═══ Available data

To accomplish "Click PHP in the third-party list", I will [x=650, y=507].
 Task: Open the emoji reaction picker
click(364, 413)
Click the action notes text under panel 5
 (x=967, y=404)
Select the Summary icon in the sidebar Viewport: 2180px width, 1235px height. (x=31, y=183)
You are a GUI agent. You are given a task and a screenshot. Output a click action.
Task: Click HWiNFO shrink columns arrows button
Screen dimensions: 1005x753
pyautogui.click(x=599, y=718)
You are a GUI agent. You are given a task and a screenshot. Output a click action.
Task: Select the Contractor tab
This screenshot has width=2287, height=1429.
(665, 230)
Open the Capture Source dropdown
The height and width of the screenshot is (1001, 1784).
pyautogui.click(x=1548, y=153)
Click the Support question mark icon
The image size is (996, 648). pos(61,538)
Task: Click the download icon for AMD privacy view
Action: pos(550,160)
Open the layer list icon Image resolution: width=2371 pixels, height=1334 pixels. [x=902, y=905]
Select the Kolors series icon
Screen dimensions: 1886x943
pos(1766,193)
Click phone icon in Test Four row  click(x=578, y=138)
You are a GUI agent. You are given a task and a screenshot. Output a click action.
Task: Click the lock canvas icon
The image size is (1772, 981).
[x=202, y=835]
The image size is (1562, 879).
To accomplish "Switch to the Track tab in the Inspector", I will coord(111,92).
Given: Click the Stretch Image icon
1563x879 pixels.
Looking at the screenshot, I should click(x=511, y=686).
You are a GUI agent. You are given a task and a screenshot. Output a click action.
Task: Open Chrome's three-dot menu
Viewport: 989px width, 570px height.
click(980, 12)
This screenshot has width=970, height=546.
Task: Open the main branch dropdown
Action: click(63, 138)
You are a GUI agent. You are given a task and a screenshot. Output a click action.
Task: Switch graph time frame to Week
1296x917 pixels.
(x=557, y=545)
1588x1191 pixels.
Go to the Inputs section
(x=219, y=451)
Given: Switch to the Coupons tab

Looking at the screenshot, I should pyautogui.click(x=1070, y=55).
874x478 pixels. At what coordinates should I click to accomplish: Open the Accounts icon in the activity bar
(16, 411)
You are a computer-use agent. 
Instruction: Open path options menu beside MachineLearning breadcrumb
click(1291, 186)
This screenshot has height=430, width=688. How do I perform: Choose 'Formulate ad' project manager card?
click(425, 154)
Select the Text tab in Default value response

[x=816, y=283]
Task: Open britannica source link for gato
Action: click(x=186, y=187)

══════

Task prompt:
Keeping every character as it is, restate the lines above that run from the line with "Open the layer" through the line with "The image size is (1562, 879).", both included, and nothing else.

The completed task:
Open the layer list icon Image resolution: width=2371 pixels, height=1334 pixels. [x=902, y=905]
Select the Kolors series icon
Screen dimensions: 1886x943
pos(1766,193)
Click phone icon in Test Four row  click(x=578, y=138)
You are a GUI agent. You are given a task and a screenshot. Output a click action.
Task: Click the lock canvas icon
The image size is (1772, 981).
[x=202, y=835]
The image size is (1562, 879).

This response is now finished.